Ninety minutes later, we are in another part of the medical complex prepping for the MRI. They have given me 1 mg of Xanax to calm my claustorphobia and I am feeling even less than numb. I am completely compliant and still in my detached mode. The tiny little hospital gown goes on, grasped at the edges by me as I am led through the halls and into the room with the machine that, again, looks like a giant donut.
The technician is super nice, very gentle, and helpful as I question her about every single thing that is about to happen and situate myself on the tiny little table. There are two ways I can go into this machine: Arms pressed into my side and immobilized, or arms above my head and immobilized. I tried both ways. Above the head won out only because I have asthma (on top of the claustrophobia) and the thought of my arms pressing against the side of my chest, limiting lung expansion seemed like a recipe for major panic attack.
BANG BANG BANG!!! I now no longer think of this machine as just a giant donut. It is now a giant TORTURE donut! Not only can I not move my arms, but they start to hurt and go numb within a few minutes of being in the donut. On top of that, a cage is placed over your face (not touching, but damn, close enough!) and you are instructed to lie still in this position until the act of torture is complete!
With just enough Xanax in me to keep me from screaming and running for the nearest exit, I am put though the shortest version of an MRI you can get, 20 minutes. Yes. 20 minutes! Each "session" comes in a time sequence that begins at 1 and a half minutes, and ends at 4 and a half minutes. The noises from this magnetic machine during each sequence range from the spin cycle of a commercial washer, to the inside of a jet engine on a 757-without the suction. You literally think the machine is broken and pieces of it will come flying off to impale into you at any second. The last session actually shakes everything not nailed down. Fun.
Torture now complete, I dress and return to my family in the lobby. Time to go home. Home we went. To wait. For results. Try to live my life like it's normal, only there's this voice of doom in the back of my head just waiting for the confirmation...so that it can scream.

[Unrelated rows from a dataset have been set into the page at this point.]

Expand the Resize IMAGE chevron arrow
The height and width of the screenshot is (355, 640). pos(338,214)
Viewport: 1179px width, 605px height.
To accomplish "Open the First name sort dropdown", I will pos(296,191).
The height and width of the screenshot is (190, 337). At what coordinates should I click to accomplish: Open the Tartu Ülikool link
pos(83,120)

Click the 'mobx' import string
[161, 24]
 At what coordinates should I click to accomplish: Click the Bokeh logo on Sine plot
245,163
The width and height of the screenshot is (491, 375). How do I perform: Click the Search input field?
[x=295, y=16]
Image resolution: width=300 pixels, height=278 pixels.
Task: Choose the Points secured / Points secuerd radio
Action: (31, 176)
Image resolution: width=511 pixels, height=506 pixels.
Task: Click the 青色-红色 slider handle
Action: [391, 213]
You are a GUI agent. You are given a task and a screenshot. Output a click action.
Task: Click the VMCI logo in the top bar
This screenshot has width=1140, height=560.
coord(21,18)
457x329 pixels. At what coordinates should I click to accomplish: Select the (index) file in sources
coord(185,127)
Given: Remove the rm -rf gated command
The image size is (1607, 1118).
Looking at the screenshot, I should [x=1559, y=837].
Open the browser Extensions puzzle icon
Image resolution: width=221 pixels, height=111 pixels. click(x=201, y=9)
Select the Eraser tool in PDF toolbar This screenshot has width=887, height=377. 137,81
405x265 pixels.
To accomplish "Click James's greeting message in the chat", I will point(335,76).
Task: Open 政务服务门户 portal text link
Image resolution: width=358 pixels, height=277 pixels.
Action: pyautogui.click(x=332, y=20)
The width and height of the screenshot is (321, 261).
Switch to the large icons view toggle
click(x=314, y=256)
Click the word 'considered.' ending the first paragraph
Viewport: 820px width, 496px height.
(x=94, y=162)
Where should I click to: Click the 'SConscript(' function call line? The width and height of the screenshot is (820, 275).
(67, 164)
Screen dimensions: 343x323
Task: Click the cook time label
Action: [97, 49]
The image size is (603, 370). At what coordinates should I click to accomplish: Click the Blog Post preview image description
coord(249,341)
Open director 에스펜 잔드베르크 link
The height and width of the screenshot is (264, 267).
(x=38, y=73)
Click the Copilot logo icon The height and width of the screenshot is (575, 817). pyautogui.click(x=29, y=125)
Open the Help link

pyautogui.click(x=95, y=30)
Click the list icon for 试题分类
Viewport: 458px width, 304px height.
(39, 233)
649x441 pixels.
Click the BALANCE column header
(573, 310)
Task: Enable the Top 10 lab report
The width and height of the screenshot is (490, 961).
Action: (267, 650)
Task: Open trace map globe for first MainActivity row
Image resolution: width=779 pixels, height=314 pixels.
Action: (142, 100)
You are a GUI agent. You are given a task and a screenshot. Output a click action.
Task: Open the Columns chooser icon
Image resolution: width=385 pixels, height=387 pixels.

As of today, I have heard nothing. This is a good sign since I was told that if the results showed anything abnormal, the neurologist would fit me in right away. No news is good news right now. But, the voice is still there. I don't know what the results will be, but I do know that I will go on living. I am living in a real limbo right now. It feels floaty, weightless, calm water. I am surprised I haven't picked out my casket yet. Costco sells them now. I can view them online. Lots of time yet. Good thoughts for me....either way. Good thoughts.